From the article on unused public land in Northern Ireland, transcribe the passage starting with "NORTHERN Ireland is" and continuing through "for a family.".
::: Page text :::
NORTHERN Ireland is in the grip of a housing crisis caused by years of constrained supply, yet Stormont departments are sitting on hundreds of acres of unused land and vacant buildings.
While the housing waiting list grows year on year, with more and more families facing the prospect of homelessness, Stormont spends millions on land it can’t seem to find a use for.
Almost 1,000 acres - costing the public purse £6.4m since 2019 - sit waiting to be put to use.
It would be unrealistic to suggest that every single acre could be converted into new homes - the nuclear bunker in Ballymena, Co Antrim, that the Executive maintains certainly wouldn’t make an inviting home for a family.
But a significant proportion could be used for housing developments, and it simply isn’t.
Community groups in Belfast have for years campaigned for publicly owned land to be released for redevelopment.
The Participation and the Practice of Human Rights NGO (PPR) has been battling for the former site of the James Mackie and Sons foundry and factory in west Belfast to be used for social housing development for a number of years.
The land is owned by the Department for Communities (DfC), and while parts of the site have been sold, 25 acres are vacant.
Last year, PPR revealed plans for 900 homes to be built on the plot which is located in an area of acute housing need.
But despite DfC saying that it had agreed to transfer the site to Belfast City Council there have been no assurances that it will be used for social housing.
Down the road, the BUILD Shankill community group has been campaigning for government bodies to release tens of publicly-owned parcels of land for development.
BUILD have identified more than 80 derelict sites in the greater Shankill area, around half owned by government bodies - including DfC and Northern Ireland Housing Executive.
But despite campaigns calling for the land to be redeveloped or released to private developers, several sites continue to sit empty.
::: Extracted data :::
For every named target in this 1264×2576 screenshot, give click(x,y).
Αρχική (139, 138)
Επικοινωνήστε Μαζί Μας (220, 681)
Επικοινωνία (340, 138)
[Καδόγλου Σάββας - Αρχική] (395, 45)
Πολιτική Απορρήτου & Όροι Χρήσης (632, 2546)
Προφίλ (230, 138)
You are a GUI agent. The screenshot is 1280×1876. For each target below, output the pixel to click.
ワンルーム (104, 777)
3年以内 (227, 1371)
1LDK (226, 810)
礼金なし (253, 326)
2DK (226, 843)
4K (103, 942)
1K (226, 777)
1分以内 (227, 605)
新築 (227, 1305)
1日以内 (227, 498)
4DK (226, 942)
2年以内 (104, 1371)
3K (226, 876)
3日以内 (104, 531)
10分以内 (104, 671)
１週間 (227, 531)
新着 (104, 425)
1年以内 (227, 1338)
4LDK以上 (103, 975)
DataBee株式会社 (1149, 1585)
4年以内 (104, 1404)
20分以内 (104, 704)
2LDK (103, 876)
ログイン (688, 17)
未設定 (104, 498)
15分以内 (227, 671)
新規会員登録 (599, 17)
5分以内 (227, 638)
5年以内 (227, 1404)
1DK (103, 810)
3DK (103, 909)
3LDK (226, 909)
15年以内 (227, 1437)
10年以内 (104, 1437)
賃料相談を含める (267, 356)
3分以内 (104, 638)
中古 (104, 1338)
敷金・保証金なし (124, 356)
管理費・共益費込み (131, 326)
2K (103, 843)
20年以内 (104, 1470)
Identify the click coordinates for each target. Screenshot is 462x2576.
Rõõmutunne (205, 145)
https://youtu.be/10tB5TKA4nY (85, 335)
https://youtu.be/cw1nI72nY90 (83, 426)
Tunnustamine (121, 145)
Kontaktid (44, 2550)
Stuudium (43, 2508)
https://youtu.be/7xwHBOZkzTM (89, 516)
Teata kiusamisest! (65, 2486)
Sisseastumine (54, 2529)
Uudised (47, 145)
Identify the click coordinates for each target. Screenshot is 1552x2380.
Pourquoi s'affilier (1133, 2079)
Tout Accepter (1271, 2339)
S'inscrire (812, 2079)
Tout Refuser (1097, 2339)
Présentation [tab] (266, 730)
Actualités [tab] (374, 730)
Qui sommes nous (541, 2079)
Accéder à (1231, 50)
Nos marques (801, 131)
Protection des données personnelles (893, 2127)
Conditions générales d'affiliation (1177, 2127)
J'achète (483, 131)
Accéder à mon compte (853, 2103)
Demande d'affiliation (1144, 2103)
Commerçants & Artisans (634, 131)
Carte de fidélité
:::
Exercise output:
NORTHERN Ireland is in the grip of a housing crisis caused by years of constrained supply, yet Stormont departments are sitting on hundreds of acres of unused land and vacant buildings.
While the housing waiting list grows year on year, with more and more families facing the prospect of homelessness, Stormont spends millions on land it can’t seem to find a use for.
Almost 1,000 acres - costing the public purse £6.4m since 2019 - sit waiting to be put to use.
It would be unrealistic to suggest that every single acre could be converted into new homes - the nuclear bunker in Ballymena, Co Antrim, that the Executive maintains certainly wouldn’t make an inviting home for a family.